Esporte

Confesso, meu coração é olímpico

Stardust 7 - Olimpíadas55

Que me perdoem os colegas constantemente preocupados com o “vampiro” interino, com a cumplicidade do Congresso para jogar na lama os direitos trabalhistas e, claro, com a votação definitiva do processo contra Dilma Rousseff no Senado Federal (ainda que as supostas provas para a validação do seu afastamento sejam constantemente refutadas). É tempo de Olimpíadas e meu coração e mente são tragados para as arenas, ginásios, estádios e piscinas do Rio de Janeiro, num zapping frenético, similar às batidas cardíacas quando estou vendo (e torcendo) em uma competição!

É tempo de Olimpíadas e meu coração e mente são tragados para as arenas, ginásios, estádios e piscinas do Rio de Janeiro, num zapping frenético, similar às batidas cardíacas quando estou vendo (e torcendo) em uma competição!

Confesso que não estou interessado nem nas controvérsias sobre a liberação ou não do direito de exercício de manifestação política no decorrer das partidas. Óbvio, por mim, antes de cada hino, poderia haver um coro bradando “fora Temer” de modo retumbante! Mas minha preocupação maior está canalizada para o que vai acontecer quando soar o apito inicial. Claro, também reconheço as polêmicas vinculadas à organização dos jogos – afinal de contas, sediar uma competição deste nível, que exige investimento altíssimo e alto grau de responsabilidade, é prioridade para um País com tantas assimetrias sociais e prioridades evidentes? Por outro lado, abraçada a missão de sediar as Olimpíadas, temos competência e eficiência para vencer tal desafio e promover uma edição digna?

Novamente, ponho de lado as divergências, disputas e debates.
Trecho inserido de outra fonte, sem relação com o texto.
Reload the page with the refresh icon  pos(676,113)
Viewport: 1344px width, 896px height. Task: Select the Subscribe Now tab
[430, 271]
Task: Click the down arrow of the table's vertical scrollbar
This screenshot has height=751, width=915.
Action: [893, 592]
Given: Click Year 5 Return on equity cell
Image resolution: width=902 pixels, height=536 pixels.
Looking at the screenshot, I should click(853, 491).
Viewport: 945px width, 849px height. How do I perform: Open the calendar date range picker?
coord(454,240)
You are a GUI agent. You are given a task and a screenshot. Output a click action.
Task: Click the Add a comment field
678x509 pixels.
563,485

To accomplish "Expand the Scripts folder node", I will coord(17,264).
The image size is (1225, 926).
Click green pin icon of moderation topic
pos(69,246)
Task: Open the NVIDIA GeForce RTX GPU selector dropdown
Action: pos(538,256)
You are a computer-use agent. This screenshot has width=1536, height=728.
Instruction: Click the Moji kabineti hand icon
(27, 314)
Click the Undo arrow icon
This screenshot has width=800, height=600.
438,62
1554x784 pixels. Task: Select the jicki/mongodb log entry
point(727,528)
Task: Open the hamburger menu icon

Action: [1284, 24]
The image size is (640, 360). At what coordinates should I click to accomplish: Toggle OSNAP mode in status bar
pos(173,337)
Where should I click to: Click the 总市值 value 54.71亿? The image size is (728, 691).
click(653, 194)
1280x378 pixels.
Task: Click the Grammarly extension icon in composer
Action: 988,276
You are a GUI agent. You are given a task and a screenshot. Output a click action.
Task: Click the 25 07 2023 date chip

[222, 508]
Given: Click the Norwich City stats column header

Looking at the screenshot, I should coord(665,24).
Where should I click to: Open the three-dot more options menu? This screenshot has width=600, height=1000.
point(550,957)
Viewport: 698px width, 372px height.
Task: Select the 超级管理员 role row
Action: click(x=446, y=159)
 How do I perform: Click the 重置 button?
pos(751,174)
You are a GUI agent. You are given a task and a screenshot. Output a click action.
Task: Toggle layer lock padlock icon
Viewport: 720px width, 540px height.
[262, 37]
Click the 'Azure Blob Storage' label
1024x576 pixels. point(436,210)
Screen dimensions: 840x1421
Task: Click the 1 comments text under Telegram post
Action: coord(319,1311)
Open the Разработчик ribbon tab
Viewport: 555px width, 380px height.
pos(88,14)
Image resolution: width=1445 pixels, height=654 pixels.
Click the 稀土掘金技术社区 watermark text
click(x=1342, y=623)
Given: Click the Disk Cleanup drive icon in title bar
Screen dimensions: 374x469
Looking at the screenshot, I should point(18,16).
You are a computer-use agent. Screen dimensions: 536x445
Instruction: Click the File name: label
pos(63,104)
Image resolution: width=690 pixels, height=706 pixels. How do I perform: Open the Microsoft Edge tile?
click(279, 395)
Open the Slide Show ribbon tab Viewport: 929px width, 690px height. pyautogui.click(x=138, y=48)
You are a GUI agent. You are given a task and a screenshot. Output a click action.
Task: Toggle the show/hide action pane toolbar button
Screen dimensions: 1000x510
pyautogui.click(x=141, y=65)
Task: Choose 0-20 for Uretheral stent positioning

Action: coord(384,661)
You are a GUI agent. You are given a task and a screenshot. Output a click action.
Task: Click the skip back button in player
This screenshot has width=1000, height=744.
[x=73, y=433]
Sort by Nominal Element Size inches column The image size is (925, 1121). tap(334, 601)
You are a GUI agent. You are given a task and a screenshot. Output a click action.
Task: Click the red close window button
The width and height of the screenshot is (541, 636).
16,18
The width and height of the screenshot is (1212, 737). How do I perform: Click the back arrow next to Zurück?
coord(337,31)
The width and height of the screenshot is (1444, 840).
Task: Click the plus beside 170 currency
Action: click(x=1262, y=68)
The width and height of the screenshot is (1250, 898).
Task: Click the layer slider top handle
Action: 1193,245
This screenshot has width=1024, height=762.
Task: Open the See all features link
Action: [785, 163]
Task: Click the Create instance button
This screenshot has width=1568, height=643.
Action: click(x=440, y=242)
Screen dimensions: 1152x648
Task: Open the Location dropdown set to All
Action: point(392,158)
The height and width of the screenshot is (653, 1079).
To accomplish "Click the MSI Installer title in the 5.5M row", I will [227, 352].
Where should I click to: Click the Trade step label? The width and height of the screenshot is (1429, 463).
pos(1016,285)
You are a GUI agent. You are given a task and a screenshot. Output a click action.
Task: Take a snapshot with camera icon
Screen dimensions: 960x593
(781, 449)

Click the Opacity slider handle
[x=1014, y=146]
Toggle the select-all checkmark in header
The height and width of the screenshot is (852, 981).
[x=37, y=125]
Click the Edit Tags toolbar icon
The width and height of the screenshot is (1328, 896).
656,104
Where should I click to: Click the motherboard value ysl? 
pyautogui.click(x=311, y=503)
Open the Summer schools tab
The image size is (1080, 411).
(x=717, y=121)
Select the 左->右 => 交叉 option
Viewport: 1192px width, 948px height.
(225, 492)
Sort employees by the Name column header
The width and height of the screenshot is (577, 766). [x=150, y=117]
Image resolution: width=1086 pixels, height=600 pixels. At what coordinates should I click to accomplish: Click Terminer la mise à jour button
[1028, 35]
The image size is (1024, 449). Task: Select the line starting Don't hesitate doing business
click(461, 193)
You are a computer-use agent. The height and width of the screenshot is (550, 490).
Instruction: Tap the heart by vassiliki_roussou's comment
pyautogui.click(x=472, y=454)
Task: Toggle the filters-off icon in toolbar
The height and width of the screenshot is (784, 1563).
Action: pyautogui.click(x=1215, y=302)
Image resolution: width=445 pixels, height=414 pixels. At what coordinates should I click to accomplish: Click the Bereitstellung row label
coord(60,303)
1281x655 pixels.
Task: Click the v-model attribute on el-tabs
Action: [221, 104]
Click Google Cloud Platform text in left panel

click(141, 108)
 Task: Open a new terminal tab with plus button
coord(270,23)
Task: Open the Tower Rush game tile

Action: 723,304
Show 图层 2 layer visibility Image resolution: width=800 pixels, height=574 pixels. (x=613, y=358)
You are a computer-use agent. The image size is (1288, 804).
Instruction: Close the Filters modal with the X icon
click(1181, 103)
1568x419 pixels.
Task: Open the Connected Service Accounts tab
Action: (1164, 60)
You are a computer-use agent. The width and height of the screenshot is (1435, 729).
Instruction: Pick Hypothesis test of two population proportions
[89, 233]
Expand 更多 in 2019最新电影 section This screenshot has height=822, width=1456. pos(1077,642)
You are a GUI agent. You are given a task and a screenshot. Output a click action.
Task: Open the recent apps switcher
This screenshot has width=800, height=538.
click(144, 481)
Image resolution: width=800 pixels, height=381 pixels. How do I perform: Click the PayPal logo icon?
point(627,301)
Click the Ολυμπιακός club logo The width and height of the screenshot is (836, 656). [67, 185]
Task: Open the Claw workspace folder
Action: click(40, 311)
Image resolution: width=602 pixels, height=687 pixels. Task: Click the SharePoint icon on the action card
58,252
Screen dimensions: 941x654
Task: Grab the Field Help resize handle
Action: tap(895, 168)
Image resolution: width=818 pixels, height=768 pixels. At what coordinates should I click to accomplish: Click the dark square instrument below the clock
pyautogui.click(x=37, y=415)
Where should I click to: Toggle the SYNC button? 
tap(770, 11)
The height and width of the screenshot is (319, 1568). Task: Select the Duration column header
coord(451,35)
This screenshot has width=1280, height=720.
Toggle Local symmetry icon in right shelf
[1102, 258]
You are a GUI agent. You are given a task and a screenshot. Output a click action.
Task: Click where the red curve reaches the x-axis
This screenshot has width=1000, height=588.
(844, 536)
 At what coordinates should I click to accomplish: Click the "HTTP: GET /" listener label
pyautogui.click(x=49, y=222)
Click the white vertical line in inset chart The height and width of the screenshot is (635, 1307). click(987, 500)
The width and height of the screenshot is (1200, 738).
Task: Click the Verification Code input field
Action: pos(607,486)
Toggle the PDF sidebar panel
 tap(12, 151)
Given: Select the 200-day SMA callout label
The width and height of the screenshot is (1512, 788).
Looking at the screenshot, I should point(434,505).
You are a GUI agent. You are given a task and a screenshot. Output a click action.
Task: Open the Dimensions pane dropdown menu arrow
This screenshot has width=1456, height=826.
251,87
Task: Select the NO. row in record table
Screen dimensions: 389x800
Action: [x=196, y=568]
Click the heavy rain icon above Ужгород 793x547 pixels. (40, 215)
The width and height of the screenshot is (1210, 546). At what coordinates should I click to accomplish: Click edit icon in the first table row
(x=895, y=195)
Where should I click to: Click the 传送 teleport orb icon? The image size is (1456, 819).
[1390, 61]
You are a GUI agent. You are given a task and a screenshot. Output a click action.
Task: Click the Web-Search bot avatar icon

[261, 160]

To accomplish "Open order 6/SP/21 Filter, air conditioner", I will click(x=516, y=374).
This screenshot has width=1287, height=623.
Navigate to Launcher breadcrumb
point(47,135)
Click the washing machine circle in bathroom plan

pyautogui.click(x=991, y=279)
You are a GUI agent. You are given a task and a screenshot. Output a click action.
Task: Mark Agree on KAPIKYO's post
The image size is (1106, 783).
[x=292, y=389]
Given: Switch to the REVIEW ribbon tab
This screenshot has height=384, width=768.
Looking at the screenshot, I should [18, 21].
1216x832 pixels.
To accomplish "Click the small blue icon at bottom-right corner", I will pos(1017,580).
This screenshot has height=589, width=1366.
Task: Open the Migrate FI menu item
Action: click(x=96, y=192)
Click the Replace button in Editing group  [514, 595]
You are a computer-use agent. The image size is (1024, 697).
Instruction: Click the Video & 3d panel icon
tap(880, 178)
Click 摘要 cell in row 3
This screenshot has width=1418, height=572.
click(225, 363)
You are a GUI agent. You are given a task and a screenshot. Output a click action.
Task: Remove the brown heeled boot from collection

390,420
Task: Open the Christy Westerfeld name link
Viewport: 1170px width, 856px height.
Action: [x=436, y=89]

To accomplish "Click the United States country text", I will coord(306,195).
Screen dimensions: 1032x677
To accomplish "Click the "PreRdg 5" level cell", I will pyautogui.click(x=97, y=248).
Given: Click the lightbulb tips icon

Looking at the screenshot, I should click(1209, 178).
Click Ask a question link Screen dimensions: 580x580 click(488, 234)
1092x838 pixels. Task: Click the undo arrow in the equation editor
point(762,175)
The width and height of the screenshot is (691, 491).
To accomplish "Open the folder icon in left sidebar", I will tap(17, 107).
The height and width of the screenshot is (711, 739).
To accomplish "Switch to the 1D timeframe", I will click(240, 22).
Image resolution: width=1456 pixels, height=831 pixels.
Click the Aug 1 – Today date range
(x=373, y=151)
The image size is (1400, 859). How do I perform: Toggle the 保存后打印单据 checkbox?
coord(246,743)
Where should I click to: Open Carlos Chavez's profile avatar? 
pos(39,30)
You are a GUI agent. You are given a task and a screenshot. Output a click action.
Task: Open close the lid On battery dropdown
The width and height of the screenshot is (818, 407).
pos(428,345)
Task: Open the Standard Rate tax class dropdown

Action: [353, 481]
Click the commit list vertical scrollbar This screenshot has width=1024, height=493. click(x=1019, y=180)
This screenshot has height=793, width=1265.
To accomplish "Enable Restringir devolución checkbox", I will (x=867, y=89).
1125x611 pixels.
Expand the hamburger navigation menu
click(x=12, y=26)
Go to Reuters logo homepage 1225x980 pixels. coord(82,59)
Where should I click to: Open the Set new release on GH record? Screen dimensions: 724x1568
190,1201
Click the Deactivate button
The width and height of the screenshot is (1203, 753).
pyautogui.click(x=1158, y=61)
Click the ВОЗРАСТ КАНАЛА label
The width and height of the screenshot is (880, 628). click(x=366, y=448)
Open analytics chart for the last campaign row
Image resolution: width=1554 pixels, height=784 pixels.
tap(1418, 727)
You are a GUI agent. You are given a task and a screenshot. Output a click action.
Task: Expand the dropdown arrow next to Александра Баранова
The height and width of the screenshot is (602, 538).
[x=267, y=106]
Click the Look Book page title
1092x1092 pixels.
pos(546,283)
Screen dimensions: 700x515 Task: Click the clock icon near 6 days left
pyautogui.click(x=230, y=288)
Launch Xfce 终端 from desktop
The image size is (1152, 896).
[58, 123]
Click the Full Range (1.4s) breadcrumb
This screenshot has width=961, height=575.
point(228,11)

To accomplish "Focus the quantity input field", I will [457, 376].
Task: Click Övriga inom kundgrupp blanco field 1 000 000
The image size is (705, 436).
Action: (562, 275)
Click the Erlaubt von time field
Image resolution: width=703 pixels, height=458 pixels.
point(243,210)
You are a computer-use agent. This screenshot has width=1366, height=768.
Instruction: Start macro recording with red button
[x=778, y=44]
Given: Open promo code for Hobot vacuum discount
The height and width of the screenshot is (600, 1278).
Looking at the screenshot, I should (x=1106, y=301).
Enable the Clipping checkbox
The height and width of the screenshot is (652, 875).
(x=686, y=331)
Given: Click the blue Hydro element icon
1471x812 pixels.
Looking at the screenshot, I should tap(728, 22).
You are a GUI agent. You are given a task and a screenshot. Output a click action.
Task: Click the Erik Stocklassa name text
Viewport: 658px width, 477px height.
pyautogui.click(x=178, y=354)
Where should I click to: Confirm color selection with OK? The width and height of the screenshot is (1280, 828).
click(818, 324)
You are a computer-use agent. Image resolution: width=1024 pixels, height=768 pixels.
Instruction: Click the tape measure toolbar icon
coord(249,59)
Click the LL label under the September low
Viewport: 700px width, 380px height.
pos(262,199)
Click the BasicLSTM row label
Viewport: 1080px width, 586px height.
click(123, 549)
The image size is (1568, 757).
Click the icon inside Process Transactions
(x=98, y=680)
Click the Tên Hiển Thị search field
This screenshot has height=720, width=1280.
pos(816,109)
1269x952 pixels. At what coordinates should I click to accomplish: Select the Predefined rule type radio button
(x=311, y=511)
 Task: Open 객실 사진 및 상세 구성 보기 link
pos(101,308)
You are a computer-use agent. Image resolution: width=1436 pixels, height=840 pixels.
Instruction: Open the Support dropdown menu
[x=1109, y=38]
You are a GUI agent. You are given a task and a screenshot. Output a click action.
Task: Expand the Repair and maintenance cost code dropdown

Deixo para os amigos com engajamento político mais vigoroso a tarefa de problematizar o legado dos jogos e se houve acertos de nossos gestores em acatar esta missão. Do lado de cá da tela (já que não fui à capital carioca para conferir nenhuma partida, modalidade), prefiro me entregar à euforia e desespero dos que esperam quatro anos para, mais uma vez, acompanhar a elite do esporte mundial em quadra.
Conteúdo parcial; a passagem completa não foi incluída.